Anyone who pays even a passing attention to opinion polls will have heard about the margin of error. For those of us who use social media regularly, it’s very often cited by someone trying to downplay a poll move or finding that’s unfavourable to their party or preferred narrative.
But it represents something important – the uncertainty that comes with estimating the levels of or changes in public opinion (or, in fact, anything) from a sample of the population rather than a census. And yet, for all that the margin of error is cited, it remains poorly understood. I’m going to try and demystify it a bit.
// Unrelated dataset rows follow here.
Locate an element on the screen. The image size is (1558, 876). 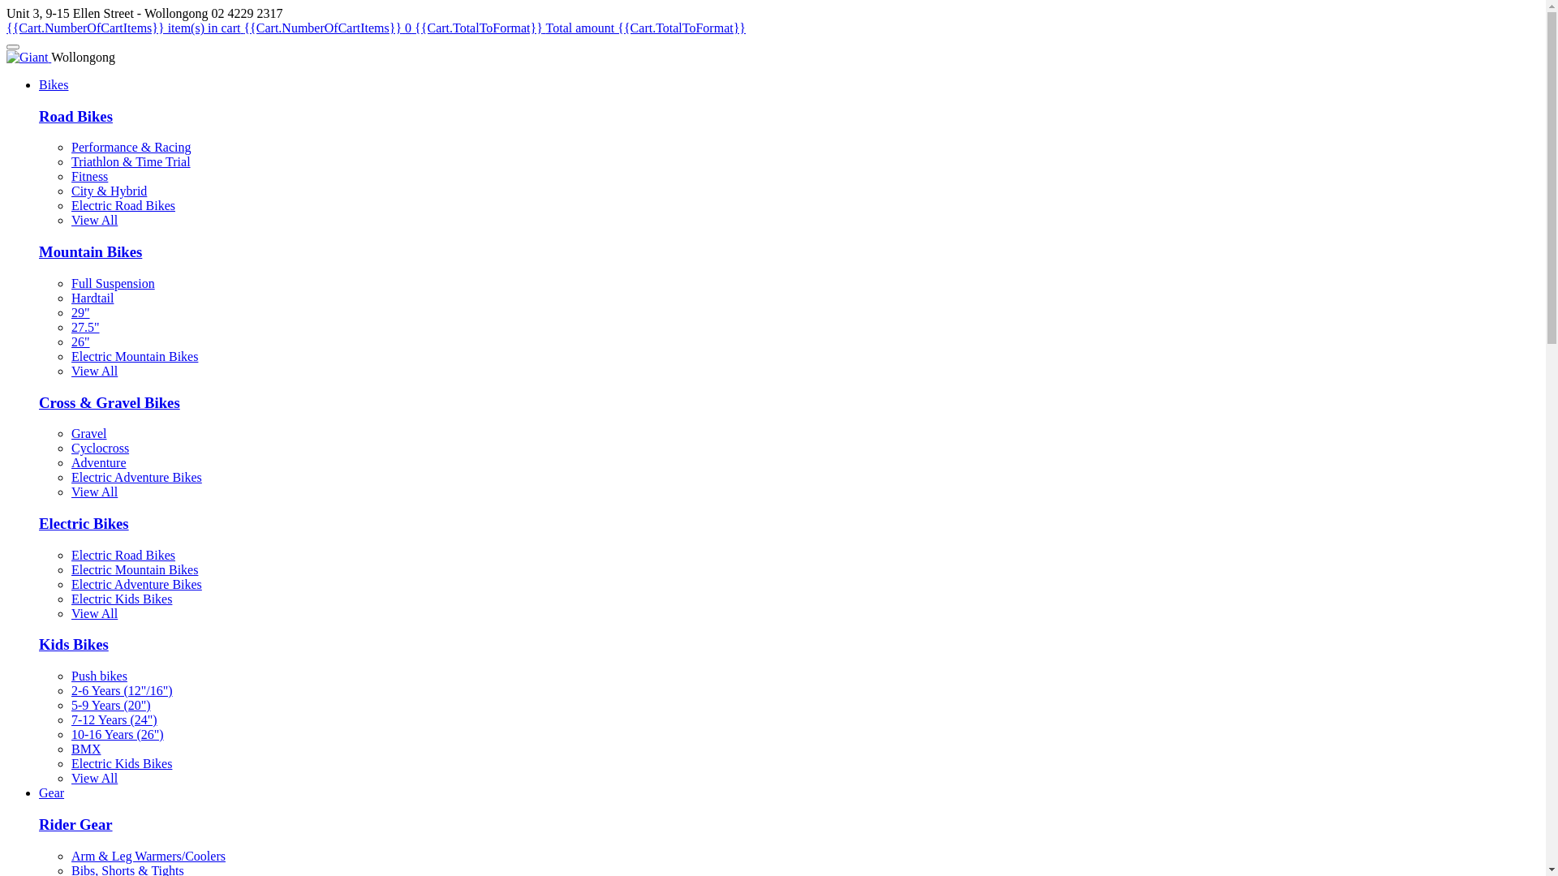
'2-6 Years (12"/16")' is located at coordinates (121, 691).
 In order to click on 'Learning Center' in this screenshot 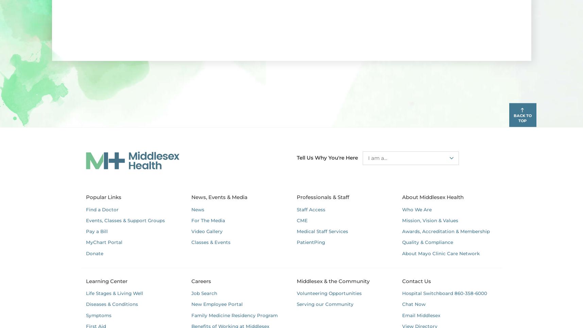, I will do `click(85, 280)`.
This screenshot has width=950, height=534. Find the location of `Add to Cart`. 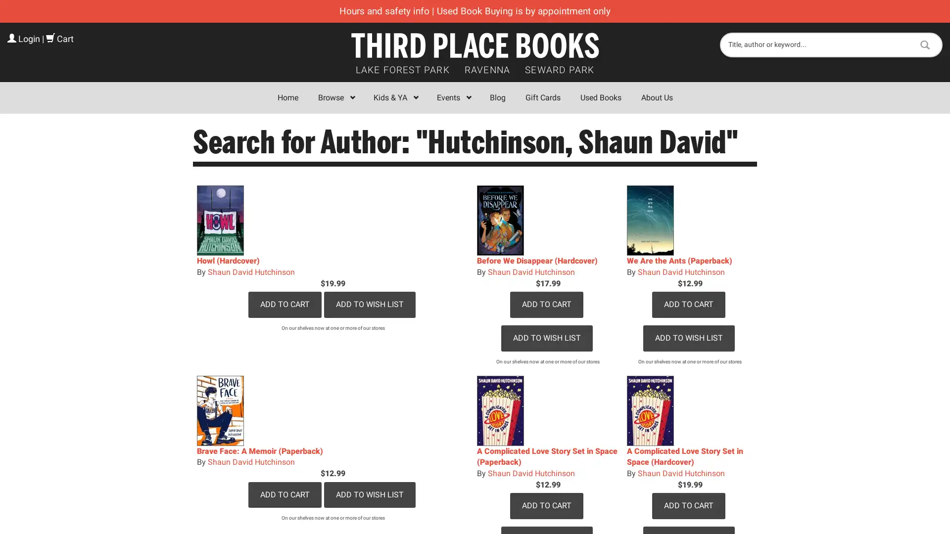

Add to Cart is located at coordinates (284, 304).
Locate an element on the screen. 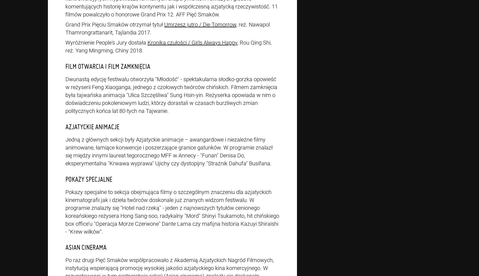  'Asian cinerama' is located at coordinates (85, 247).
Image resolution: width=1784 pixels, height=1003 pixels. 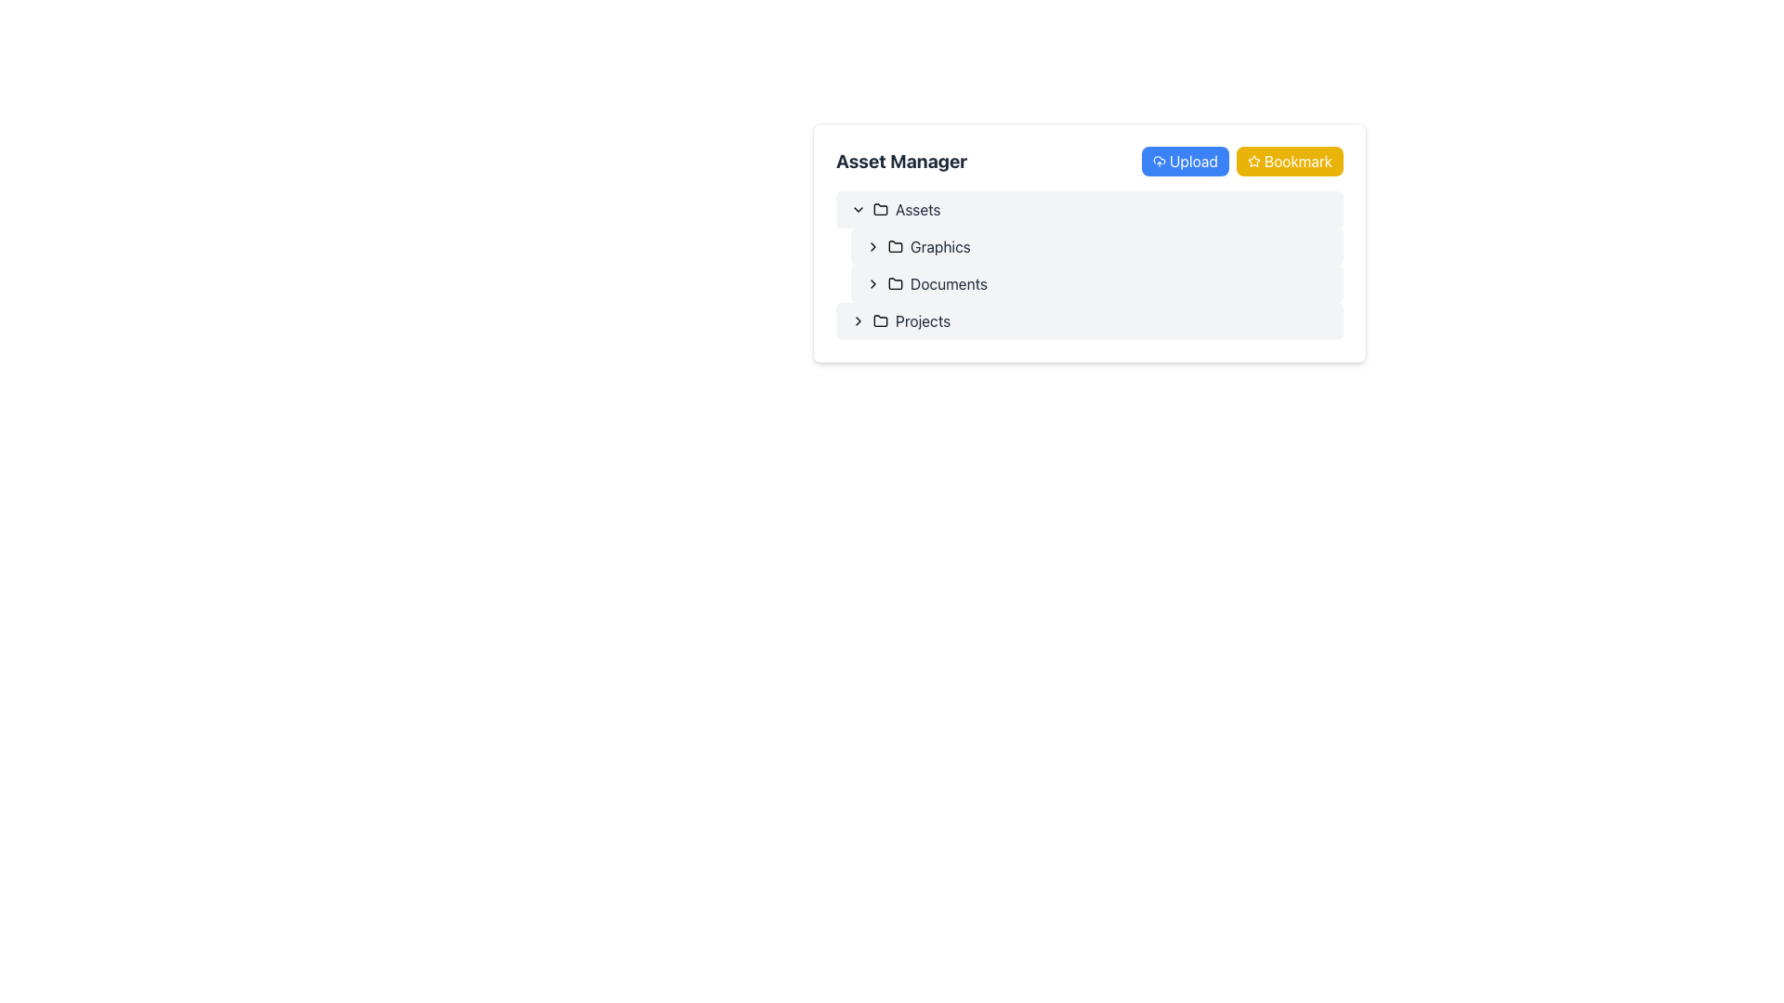 I want to click on the chevron icon located to the left of the folder icon in the 'Documents' section, so click(x=872, y=283).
First, what is the margin of error? Here’s an example to explain. Suppose that exactly half the population love Marmite and the other half hate it. If I were to pick 1,000 people at random and ask them whether they love or hate Marmite, then assuming all 1,000 answer (and answer truthfully), then about 500 of them should say that they love Marmite. It might actually be 489 or 507. But even if we didn’t know that the “right” answer were 50 per cent of the population, we’d have a pretty good idea just from the results of this sample.
In fact, it can be shown mathematically that 95 times out of 100, the population mean (the “right” answer) will fall within 3.1 percentage points of the sample mean (the survey result) for a sample of 1,000. In other words, if our sample contained 489 Marmite lovers (48.9 per cent of the sample) we can be 95 per cent sure that they make up something between 45.8 and 52 per cent of the population.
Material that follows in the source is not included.